| DESCRIPTION OF THE TASK |
Line by line, retype the data exactly as it is given.

Saved data entries:
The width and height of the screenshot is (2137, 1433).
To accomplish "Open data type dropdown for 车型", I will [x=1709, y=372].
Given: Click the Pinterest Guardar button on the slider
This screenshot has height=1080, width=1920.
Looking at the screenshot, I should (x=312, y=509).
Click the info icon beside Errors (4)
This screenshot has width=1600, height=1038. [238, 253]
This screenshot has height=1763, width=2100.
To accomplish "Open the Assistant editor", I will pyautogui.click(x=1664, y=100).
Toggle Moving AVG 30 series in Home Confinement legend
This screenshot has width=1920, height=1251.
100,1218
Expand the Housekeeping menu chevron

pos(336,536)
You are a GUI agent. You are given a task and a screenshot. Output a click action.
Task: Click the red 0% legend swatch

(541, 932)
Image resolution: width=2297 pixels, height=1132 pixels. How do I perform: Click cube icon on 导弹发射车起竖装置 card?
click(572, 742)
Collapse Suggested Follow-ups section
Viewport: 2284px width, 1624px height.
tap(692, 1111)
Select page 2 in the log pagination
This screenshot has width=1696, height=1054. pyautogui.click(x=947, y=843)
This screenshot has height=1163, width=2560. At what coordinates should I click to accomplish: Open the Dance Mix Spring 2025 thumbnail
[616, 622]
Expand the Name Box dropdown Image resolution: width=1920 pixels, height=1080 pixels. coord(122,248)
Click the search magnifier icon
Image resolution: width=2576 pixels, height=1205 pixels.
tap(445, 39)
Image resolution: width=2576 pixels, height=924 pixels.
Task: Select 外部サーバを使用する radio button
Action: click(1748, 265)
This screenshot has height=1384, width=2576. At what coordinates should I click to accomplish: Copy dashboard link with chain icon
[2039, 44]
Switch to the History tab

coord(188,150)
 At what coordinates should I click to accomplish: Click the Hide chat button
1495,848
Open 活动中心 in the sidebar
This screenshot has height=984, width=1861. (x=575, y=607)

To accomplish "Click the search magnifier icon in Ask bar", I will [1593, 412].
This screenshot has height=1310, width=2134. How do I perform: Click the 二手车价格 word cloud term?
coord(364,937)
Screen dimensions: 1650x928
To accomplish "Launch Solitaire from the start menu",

| SOLUTION TO THIS PROBLEM |
The width and height of the screenshot is (2137, 1433).
To accomplish "Open data type dropdown for 车型", I will [x=1709, y=372].
Given: Click the Pinterest Guardar button on the slider
This screenshot has height=1080, width=1920.
Looking at the screenshot, I should (x=312, y=509).
Click the info icon beside Errors (4)
This screenshot has width=1600, height=1038. [238, 253]
This screenshot has height=1763, width=2100.
To accomplish "Open the Assistant editor", I will pyautogui.click(x=1664, y=100).
Toggle Moving AVG 30 series in Home Confinement legend
This screenshot has width=1920, height=1251.
100,1218
Expand the Housekeeping menu chevron

pos(336,536)
You are a GUI agent. You are given a task and a screenshot. Output a click action.
Task: Click the red 0% legend swatch

(541, 932)
Image resolution: width=2297 pixels, height=1132 pixels. How do I perform: Click cube icon on 导弹发射车起竖装置 card?
click(572, 742)
Collapse Suggested Follow-ups section
Viewport: 2284px width, 1624px height.
tap(692, 1111)
Select page 2 in the log pagination
This screenshot has width=1696, height=1054. pyautogui.click(x=947, y=843)
This screenshot has height=1163, width=2560. At what coordinates should I click to accomplish: Open the Dance Mix Spring 2025 thumbnail
[616, 622]
Expand the Name Box dropdown Image resolution: width=1920 pixels, height=1080 pixels. coord(122,248)
Click the search magnifier icon
Image resolution: width=2576 pixels, height=1205 pixels.
tap(445, 39)
Image resolution: width=2576 pixels, height=924 pixels.
Task: Select 外部サーバを使用する radio button
Action: click(1748, 265)
This screenshot has height=1384, width=2576. At what coordinates should I click to accomplish: Copy dashboard link with chain icon
[2039, 44]
Switch to the History tab

coord(188,150)
 At what coordinates should I click to accomplish: Click the Hide chat button
1495,848
Open 活动中心 in the sidebar
This screenshot has height=984, width=1861. (x=575, y=607)

To accomplish "Click the search magnifier icon in Ask bar", I will [1593, 412].
This screenshot has height=1310, width=2134. How do I perform: Click the 二手车价格 word cloud term?
coord(364,937)
Screen dimensions: 1650x928
To accomplish "Launch Solitaire from the start menu",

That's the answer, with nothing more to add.